Tumor necrosis factor-like weak inducer of apoptosis increases the permeability of the neurovascular unit through nuclear factor-kappa B pathway activation.

Tumor necrosis factor-like weak inducer of apoptosis (TWEAK) is a member of the tumor necrosis factor superfamily. TWEAK acts on responsive cells via binding to a small cell-surface receptor named fibroblast growth factor-inducible-14 (Fn14). TWEAK can stimulate numerous cellular responses including cell proliferation, migration, and proinflammatory molecule production. The present study investigated whether TWEAK plays a role in the regulation of the permeability of the neurovascular unit (NVU).
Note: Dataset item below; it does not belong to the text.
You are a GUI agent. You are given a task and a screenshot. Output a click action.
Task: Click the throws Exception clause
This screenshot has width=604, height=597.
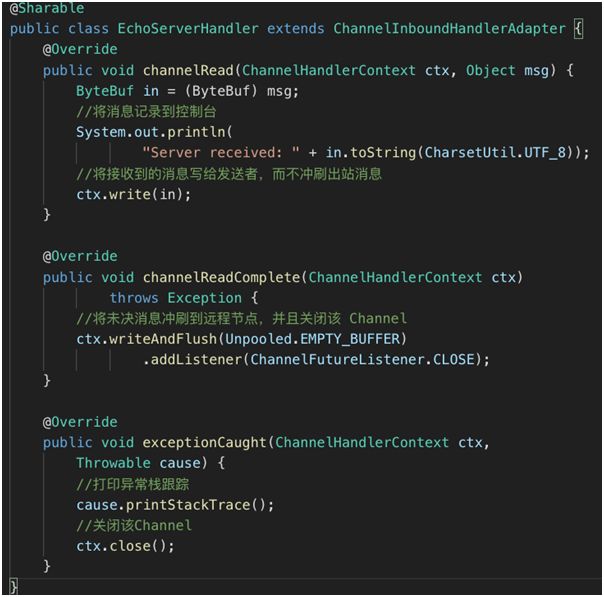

We found that intracerebral injection of TWEAK in wild-type mice induces activation of the nuclear factor-kappaB (NF-kappaB) pathway and matrix metalloproteinase-9 (MMP-9) expression in the brain with resultant disruption in the structure of the NVU and increase in the permeability of the blood-brain barrier (BBB). TWEAK did not increase MMP-9 activity or BBB permeability when injected into mice genetically deficient in the NF-kappaB family member p50. Furthermore, we report that inhibition of TWEAK activity during cerebral ischemia with an Fn14-Fc decoy receptor results in significant preservation of the integrity of the NVU with attenuation of cerebral ischemia-induced increase in the permeability of the BBB. We conclude that the cytokine TWEAK plays a role in the disruption of the structure and permeability of the NVU during physiological and pathological conditions.